Expressions (SLTNode) with identical logical structure are deduplicated into shared instances across all modules and all always_comb blocks. This reduces memory usage and improves the efficiency of subsequent hoisting.

1.2 Topological Hoisting

Shared subexpressions referenced multiple times are moved forward in the instruction sequence so they are evaluated only once at the beginning of the simulation cycle. This significantly reduces redundant Load instructions and the number of operations.

2. Structural Layer (SIR) Optimizations

These are pass-based optimizations applied to the generated instruction sequence (SIR).

2.1 Load/Store Coalescing

  • Load Coalescing: Merges multiple Load operations to adjacent bit ranges at the same address into a single wider Load.
  • Store Coalescing: Combines writes to consecutive bit ranges at the same address using a Concat instruction, then executes them as a single Store.
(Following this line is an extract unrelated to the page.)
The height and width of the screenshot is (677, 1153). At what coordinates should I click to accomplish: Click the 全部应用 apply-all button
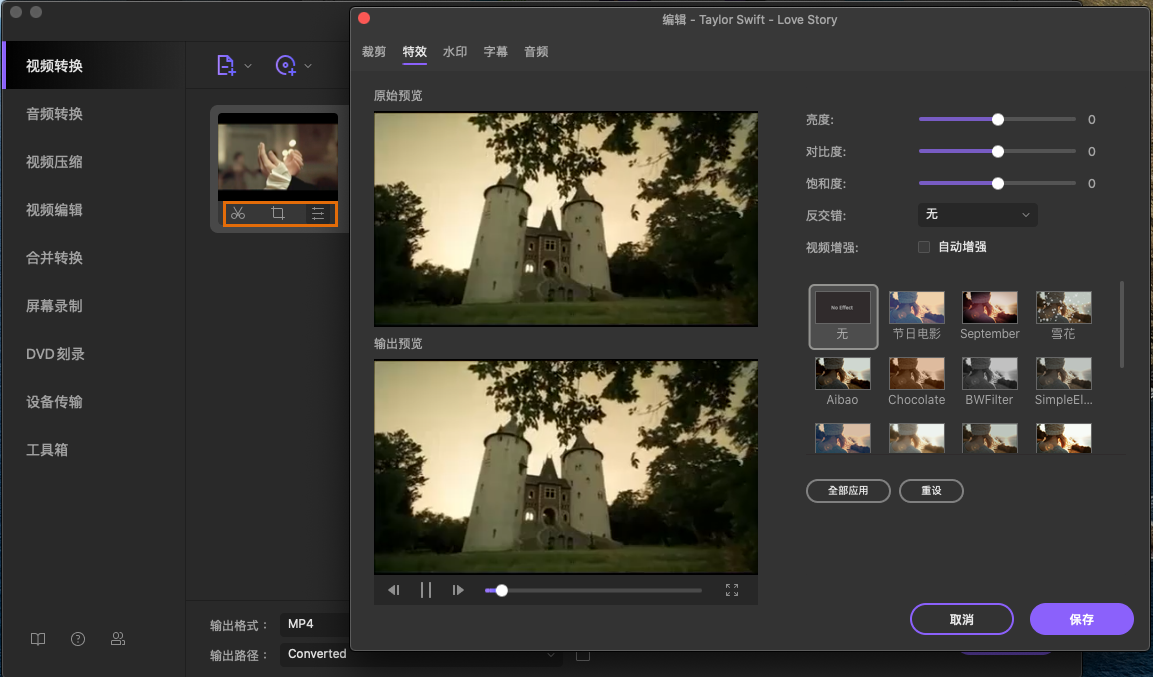(848, 491)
2.2 Redundant Load Elimination (RLE / Forwarding)

Tracks values that have been loaded into registers or stored, and eliminates reloads to the same address by reusing the existing register value.

2.3 Commit Optimization

  • Commit Sinking: Pushes Commit instructions in merge blocks down into preceding Store instructions to combine them.
  • Inline Forwarding: Replaces generated Commit instructions with direct Store instructions where possible, eliminating unnecessary copies between buffers.

2.4 Dead Store Elimination

Detects and removes writes to the Working region that are never referenced.
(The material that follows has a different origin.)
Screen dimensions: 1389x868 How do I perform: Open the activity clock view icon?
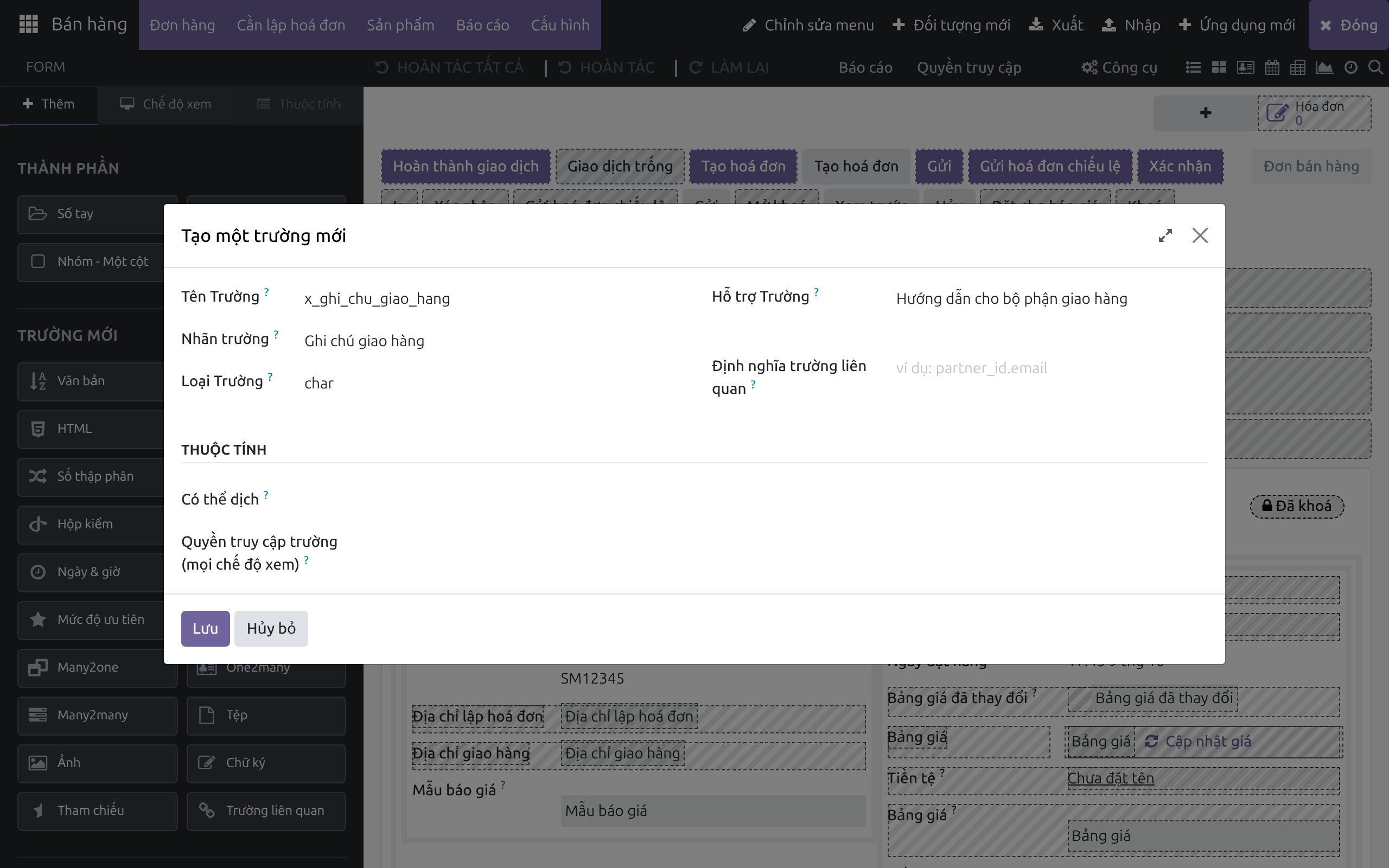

2.5 Instruction Scheduling

Reorders instructions while preserving inter-instruction dependencies (RAW/WAR/WAW), taking into account processor execution ports and memory latency.

2.6 Scheduler-level Store Coalescing

During scheduling, consecutive DAG nodes targeting the same variable at the same topological layer are reordered to be adjacent. When contiguous bit ranges of the same variable are detected, they are merged into a single Concat + Store at the SIR level, reducing the number of memory writes. Controlled by SirPass::CoalesceStores.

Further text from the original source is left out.